The think tank’s commission on the future of health and care, led by former Bank of England monetary policy committee member Kate Barker, is mooting the introduction of payment for NHS care.

Ms Barker told HSJ’s sister title Local Government Chronicle it was “straightforwardly odd” that people diagnosed with cancer received free treatment on the NHS but people with dementia faced potentially large bills for social care.

Ms Barker said: “All proposals about paying more for health are controversial… [But] in some ways it’s just straightforwardly odd, the difference between dementia and cancer.

“It comes across as novel and shocking [to suggest patients should pay for NHS care], but it’s a provocation to challenge people to say why they think it’s right to do that in one case but not another.”

The commission’s interim report, A New Settlement for Health and Social Care, said one way of aligning health and social care would be applying the Dilnot principles to the NHS.

“In other words, individuals would be covered for the extremes of expenditure – the cap on expenditure – but they would pay an appreciable amount in contributions for health as well as for social care,” it said.

Ms Barker stressed the commission was not advocating payment for NHS treatment but was “just starting a debate” on the issue.

She also said it was “unlikely” that the commission’s final report, due to be published ahead of this autumn’s party conferences, would recommend “the whole of social care to be completely free”.

The interim report’s main finding was that England should have “a single ringfenced budget for health and social care, which is singly commissioned and within which entitlements are much more closely aligned.”

Ms Barker told LGC it would be “naïve” to say this could be achieved without some reorganisation, although she stressed it should be done without top-down change “as far as possible”.

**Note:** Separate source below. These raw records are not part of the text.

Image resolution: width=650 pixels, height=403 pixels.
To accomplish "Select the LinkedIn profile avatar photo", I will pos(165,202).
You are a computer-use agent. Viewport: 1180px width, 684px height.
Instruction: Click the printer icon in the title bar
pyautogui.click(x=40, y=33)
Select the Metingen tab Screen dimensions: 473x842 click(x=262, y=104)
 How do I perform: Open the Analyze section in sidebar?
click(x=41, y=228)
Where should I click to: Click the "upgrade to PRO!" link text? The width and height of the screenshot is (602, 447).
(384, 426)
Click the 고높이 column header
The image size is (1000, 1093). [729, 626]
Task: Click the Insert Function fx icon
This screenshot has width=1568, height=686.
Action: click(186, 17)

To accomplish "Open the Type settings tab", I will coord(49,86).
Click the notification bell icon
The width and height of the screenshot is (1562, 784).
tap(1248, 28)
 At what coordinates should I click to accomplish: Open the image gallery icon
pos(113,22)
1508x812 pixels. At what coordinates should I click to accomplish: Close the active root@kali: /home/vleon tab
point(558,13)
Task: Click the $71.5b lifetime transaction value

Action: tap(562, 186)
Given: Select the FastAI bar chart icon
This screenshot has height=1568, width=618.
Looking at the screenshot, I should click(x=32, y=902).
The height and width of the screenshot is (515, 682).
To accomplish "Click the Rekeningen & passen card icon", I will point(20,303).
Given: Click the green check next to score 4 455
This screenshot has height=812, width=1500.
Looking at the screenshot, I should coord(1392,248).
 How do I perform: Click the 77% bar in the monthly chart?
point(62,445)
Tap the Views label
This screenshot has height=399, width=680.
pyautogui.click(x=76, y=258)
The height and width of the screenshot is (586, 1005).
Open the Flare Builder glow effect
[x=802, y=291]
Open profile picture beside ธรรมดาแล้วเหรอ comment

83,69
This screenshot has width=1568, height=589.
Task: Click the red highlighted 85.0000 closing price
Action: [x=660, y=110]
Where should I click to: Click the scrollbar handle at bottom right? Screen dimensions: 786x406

She said the commission had deliberately avoided getting “bogged down” in a debate about which organisations would be responsible for the single ringfenced budget. Health and wellbeing boards “might well play a role”, she said, but the commission was “reluctant to put the whole weight on them” because the organisations were still fairly new.

“Pulling the budgets together would change the pressures about who pays for what,” she said. “You could achieve that without reorganising everybody.

“I think it’s true that no-one wants to see a big reorganisation. But it’s difficult because people say the system doesn’t work well but they also say, don’t reorganise it.”